You can oppose something and still think it shouldn't be opposed by the government. Many people seem to have trouble with this distinction and its corollaries. The media tend to have trouble with this distinction because many journalists consider the provoking of government action as a good metric of success for their rabblerousing or reporting. But it's true -- you can oppose things and still think they should be legal. I thought of this while reading the Anti-Defamation League's statement that both supported the right of Muslims to build an Islamic Community Center at the edge of Ground Zero and yet opposed its construction. Here are the concluding paragraphs of the Anti-Defamation League's statement:
In recommending that a different location be found for the Islamic Center, we are mindful that some legitimate questions have been raised about who is providing the funding to build it, and what connections, if any, its leaders might have with groups whose ideologies stand in contradiction to our shared values. These questions deserve a response, and we hope those backing the project will be transparent and forthcoming. But regardless of how they respond, the issue at stake is a broader one.

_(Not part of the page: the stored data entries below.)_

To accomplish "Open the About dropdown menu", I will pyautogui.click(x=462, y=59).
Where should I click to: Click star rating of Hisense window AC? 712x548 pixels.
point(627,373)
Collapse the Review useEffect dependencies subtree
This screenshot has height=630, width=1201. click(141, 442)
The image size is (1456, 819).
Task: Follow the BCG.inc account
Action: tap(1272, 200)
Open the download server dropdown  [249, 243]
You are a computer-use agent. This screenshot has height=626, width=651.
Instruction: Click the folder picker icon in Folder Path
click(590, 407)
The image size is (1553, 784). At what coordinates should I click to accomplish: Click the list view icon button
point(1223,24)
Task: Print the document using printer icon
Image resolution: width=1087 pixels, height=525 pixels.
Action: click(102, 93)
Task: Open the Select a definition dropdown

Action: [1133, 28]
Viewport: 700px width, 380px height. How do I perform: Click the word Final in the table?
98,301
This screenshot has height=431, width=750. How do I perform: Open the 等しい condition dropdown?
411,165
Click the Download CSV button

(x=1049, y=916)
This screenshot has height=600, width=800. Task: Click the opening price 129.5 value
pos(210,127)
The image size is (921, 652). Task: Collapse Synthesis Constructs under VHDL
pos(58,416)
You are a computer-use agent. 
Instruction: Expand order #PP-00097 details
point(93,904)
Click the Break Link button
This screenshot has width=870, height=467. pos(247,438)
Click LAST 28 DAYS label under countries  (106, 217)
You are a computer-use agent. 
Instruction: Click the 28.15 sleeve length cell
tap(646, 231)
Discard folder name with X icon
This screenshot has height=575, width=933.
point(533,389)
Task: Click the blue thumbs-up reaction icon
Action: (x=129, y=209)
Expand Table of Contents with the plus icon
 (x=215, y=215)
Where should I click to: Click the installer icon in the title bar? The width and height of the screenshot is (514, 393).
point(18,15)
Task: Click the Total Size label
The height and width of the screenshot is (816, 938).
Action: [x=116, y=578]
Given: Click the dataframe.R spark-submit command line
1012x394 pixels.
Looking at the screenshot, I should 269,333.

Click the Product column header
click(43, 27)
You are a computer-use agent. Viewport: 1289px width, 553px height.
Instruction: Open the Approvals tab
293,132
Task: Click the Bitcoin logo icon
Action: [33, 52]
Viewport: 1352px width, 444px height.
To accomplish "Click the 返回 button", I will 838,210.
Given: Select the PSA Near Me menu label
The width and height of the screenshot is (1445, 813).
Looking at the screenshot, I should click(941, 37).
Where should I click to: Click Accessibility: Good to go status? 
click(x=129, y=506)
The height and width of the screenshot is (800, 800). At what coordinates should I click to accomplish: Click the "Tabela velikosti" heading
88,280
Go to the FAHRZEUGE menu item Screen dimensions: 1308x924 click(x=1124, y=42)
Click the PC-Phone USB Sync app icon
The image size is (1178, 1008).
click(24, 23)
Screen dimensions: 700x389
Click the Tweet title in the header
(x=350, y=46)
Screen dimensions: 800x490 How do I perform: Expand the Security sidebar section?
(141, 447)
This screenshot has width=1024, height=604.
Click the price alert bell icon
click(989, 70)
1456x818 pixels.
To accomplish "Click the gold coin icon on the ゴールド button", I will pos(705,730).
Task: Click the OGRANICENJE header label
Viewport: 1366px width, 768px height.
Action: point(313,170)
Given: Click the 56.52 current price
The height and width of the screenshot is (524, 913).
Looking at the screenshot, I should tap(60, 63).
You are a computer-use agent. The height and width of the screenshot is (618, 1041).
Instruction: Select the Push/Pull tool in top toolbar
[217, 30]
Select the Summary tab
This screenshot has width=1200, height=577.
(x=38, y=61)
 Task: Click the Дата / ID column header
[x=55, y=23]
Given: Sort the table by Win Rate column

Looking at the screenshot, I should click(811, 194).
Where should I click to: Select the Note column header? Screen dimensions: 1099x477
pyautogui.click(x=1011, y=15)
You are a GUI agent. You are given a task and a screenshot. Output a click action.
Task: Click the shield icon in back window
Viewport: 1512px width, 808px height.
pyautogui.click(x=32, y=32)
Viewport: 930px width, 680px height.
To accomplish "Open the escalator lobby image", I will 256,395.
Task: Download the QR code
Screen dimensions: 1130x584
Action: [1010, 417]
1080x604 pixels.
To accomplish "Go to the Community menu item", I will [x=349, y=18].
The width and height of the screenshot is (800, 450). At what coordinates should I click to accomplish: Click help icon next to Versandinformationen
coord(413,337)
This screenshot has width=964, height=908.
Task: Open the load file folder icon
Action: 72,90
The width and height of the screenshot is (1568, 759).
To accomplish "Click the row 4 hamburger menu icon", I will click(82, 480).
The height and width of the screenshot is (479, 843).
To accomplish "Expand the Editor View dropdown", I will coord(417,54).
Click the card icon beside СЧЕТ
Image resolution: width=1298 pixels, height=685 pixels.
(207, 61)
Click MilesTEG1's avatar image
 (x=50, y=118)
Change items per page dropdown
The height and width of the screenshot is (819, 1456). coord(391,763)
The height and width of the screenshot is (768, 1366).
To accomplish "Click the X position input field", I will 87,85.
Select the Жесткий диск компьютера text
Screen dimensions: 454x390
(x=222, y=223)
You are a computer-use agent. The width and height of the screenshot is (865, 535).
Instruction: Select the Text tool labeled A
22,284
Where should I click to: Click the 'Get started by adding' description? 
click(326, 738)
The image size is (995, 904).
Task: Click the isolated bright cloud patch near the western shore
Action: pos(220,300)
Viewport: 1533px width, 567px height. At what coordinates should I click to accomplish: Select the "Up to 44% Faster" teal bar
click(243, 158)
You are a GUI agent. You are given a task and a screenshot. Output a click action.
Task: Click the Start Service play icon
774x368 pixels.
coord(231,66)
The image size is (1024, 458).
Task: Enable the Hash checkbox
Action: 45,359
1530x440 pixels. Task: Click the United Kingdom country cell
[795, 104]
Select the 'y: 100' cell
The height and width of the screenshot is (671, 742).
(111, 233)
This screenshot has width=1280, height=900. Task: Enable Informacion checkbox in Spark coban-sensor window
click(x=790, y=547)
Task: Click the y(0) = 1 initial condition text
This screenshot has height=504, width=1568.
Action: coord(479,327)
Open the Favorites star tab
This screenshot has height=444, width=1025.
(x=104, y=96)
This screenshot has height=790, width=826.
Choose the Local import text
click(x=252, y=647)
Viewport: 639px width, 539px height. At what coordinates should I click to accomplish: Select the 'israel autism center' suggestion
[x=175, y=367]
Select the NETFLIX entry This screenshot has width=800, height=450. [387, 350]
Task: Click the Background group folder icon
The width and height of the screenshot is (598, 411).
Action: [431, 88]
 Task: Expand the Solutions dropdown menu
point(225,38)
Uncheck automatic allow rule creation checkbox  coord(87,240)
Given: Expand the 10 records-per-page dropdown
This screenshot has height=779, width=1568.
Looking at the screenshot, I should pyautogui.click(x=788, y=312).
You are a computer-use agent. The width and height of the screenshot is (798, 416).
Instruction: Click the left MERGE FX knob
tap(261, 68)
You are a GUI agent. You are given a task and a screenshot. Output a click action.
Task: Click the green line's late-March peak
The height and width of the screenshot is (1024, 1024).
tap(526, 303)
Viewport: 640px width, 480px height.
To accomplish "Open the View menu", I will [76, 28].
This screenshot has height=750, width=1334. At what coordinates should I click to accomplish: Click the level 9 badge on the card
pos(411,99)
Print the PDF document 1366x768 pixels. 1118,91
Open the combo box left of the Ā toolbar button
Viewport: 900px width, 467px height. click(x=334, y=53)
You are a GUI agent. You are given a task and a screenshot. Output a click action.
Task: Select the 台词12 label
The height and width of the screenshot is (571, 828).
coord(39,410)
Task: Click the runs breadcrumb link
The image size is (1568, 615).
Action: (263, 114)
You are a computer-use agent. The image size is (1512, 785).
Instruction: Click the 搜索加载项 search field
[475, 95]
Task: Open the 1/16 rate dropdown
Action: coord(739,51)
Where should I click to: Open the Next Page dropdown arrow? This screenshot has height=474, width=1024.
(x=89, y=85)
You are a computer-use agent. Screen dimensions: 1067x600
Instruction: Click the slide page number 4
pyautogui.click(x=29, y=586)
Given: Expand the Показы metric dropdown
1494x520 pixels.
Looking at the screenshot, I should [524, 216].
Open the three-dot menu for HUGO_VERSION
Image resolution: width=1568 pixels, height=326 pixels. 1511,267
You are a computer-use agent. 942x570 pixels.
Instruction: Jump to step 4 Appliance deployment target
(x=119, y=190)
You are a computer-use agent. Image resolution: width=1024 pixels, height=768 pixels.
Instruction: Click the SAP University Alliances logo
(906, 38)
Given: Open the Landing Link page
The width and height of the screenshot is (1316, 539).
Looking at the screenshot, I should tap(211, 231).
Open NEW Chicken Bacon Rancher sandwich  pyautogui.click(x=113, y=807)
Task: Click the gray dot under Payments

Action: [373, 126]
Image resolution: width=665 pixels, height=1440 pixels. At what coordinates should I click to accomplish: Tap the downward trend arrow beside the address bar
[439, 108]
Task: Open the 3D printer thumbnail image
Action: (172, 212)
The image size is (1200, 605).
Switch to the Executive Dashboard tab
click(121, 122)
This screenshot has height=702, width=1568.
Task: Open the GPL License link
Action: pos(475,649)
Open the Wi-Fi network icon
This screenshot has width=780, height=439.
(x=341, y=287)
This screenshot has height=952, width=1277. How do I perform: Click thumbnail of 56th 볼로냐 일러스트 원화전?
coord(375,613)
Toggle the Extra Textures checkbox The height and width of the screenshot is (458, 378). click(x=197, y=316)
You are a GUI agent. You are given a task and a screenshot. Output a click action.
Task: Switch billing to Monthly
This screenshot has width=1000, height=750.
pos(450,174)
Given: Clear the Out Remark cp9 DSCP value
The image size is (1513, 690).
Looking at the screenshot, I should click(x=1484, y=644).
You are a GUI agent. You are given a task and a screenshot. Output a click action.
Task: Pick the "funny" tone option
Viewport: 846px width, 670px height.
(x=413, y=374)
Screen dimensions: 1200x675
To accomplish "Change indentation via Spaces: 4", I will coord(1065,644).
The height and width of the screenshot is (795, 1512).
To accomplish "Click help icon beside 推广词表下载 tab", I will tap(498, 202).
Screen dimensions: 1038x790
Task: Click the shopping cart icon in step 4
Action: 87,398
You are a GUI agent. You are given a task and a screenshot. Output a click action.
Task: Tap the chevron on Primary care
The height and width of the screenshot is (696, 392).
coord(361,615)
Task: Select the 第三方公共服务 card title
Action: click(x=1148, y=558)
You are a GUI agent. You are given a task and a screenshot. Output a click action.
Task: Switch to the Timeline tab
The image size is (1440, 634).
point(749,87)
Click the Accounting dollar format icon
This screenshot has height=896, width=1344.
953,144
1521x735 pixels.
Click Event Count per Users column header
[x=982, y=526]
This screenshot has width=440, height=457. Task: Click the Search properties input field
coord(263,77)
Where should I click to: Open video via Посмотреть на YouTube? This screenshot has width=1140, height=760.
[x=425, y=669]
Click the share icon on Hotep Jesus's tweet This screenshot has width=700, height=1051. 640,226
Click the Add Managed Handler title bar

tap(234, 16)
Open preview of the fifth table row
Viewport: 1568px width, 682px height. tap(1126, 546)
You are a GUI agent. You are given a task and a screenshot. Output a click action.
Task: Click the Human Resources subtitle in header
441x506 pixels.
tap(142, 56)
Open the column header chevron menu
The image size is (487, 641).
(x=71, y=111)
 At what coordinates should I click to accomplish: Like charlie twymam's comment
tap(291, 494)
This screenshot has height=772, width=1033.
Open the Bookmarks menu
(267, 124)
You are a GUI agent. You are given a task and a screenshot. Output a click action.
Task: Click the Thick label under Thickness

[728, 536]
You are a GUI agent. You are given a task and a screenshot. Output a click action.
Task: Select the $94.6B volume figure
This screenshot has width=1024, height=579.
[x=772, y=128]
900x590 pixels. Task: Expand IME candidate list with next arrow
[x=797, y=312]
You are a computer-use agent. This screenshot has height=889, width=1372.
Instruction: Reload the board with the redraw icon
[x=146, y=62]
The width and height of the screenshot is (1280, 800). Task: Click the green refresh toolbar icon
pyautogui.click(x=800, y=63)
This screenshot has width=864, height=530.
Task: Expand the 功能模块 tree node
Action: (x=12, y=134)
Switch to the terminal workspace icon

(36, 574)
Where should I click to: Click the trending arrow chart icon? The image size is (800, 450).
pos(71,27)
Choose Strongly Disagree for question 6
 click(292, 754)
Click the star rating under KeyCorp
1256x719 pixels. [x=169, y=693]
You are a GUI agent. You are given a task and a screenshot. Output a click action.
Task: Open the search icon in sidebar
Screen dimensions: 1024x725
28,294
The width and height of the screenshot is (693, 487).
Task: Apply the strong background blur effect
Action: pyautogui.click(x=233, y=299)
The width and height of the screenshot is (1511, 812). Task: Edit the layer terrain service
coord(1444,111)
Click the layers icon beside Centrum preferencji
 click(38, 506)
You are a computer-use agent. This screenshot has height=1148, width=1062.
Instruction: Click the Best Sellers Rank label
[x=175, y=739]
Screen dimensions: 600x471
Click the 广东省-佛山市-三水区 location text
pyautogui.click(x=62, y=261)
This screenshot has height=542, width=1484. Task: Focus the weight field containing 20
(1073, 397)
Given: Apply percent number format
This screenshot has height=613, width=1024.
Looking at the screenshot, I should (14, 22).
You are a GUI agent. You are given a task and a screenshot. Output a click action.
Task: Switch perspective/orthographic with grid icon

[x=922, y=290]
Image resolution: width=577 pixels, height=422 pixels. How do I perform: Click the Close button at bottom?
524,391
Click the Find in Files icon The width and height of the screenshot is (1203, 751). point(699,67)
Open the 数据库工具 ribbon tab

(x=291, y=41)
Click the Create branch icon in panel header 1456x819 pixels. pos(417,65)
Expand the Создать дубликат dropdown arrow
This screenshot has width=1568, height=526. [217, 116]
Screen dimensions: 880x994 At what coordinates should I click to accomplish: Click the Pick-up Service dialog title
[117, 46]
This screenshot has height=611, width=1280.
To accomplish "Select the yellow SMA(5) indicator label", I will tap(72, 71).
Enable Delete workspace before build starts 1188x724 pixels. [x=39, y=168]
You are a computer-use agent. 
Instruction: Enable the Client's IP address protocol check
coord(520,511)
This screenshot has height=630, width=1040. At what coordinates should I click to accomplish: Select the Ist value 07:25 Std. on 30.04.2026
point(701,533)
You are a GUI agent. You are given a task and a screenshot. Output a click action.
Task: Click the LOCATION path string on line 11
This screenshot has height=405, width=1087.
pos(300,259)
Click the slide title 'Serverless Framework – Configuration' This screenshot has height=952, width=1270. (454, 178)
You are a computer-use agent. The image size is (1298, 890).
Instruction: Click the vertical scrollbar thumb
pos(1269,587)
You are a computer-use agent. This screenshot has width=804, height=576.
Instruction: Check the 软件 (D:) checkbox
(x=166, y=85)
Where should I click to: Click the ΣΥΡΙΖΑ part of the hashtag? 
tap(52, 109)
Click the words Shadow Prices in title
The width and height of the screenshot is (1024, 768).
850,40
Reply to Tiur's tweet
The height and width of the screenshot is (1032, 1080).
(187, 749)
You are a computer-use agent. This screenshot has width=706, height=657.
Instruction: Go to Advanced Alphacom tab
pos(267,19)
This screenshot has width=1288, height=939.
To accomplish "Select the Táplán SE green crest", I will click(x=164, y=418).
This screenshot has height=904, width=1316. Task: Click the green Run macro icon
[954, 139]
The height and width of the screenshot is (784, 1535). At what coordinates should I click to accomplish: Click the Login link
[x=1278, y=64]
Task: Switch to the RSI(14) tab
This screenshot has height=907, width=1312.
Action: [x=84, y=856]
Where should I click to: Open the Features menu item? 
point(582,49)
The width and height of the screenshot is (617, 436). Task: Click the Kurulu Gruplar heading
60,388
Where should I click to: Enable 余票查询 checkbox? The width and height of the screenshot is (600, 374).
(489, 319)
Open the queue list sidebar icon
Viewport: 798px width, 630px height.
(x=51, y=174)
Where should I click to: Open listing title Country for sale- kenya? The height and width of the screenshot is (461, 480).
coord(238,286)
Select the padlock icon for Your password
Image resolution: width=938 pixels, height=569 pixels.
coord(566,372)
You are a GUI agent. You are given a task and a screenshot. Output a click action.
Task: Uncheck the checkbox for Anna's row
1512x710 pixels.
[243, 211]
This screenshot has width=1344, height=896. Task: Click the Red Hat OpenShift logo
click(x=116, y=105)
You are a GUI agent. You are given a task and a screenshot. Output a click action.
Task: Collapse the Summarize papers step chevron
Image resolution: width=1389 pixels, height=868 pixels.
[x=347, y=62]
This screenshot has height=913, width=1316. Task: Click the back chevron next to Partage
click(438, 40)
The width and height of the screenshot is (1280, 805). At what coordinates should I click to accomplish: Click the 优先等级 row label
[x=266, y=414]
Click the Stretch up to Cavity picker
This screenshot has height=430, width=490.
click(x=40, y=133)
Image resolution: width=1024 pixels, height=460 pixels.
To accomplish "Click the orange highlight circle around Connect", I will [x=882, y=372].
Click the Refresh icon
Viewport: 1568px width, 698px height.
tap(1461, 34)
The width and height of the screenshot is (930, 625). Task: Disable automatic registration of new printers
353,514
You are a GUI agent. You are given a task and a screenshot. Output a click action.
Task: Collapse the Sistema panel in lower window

Proponents of the Islamic Center may have every right to build at this site, and may even have chosen the site to send a positive message about Islam. The bigotry some have expressed in attacking them is unfair, and wrong. But ultimately this is not a question of rights, but a question of what is right. In our judgment, building an Islamic Center in the shadow of the World Trade Center will cause some victims more pain -- unnecessarily -- and that is not right.
Most of what I have learned about the mosque and community center I've gleaned from months of reportage in the New York Times. While most people discussing this topic have focused on the politics, the hometown paper has actually reported a bit on how the proximity to Ground Zero is not coincidental but was, in fact, a key "selling point" to the somewhat mysterious investors of the $150 million project. We could use more information on who, exactly, is behind the project in addition to the media spokesmen, but it's actually difficult to get this information, as the ADL noted. I suspect that the New York Times reporters -- and others -- are working overtime to find out more about this project that has generated so much interest and controversy worldwide. The Times report this weekend, written by Michael Barbaro with reporting by Paul Vitello, did a good job of explaining how the ADL opposition fits into the growing conflict over this mosque project. And it did so without hiding the heated emotions on all sides but also without biasing the piece one way or the other. I was impressed:
The complex's rapid evolution from a local zoning dispute into a national referendum highlights the intense and unsettled emotions that still surround the World Trade Center site nine years after the attacks.
To many New Yorkers, especially in Manhattan, it is a construction zone, passed during the daily commute or glimpsed through office windows. To some outside of the city, though, it stands as a hallowed battlefield that must be shielded and memorialized.
Those who are fighting the project argue that building a house of Muslim worship so close to ground zero is at best an affront to the families of those who died there and at worst an act of aggression that would, they say, mark the place where radical Islam achieved a blow against the United States.
The story quotes Newt Gingrich but also local figures:
Several family members of victims at the World Trade Center have weighed in against the plan, saying it would desecrate what amounts to a graveyard. "When I look over there and see a mosque, it's going to hurt," C. Lee Hanson, whose son, Peter, was killed in the attacks, said at a recent public hearing. "Build it someplace else."
Those who support it seem mystified and flustered by the heated opposition. They contend that the project, with an estimated cost of $100 million, is intended to span the divide between Muslim and non-Muslim, not widen it.
It's got great quotes from both sides and it seems to accurately convey their arguments. I do wish the report better distinguished between people -- on both sides -- who are talking about legal remedies and people who are talking about propriety.
The Associated Press report on ADL opposition was able to distinguish these ideas. It also did a good job of treating opposition to the mosque as something that can be based in something other than bigotry. And, if you're interested, there are many more things found in various media outlets.
This story might have some of the best unexplored angles we've seen in a religion story this year. I hope we see some more good stories soon.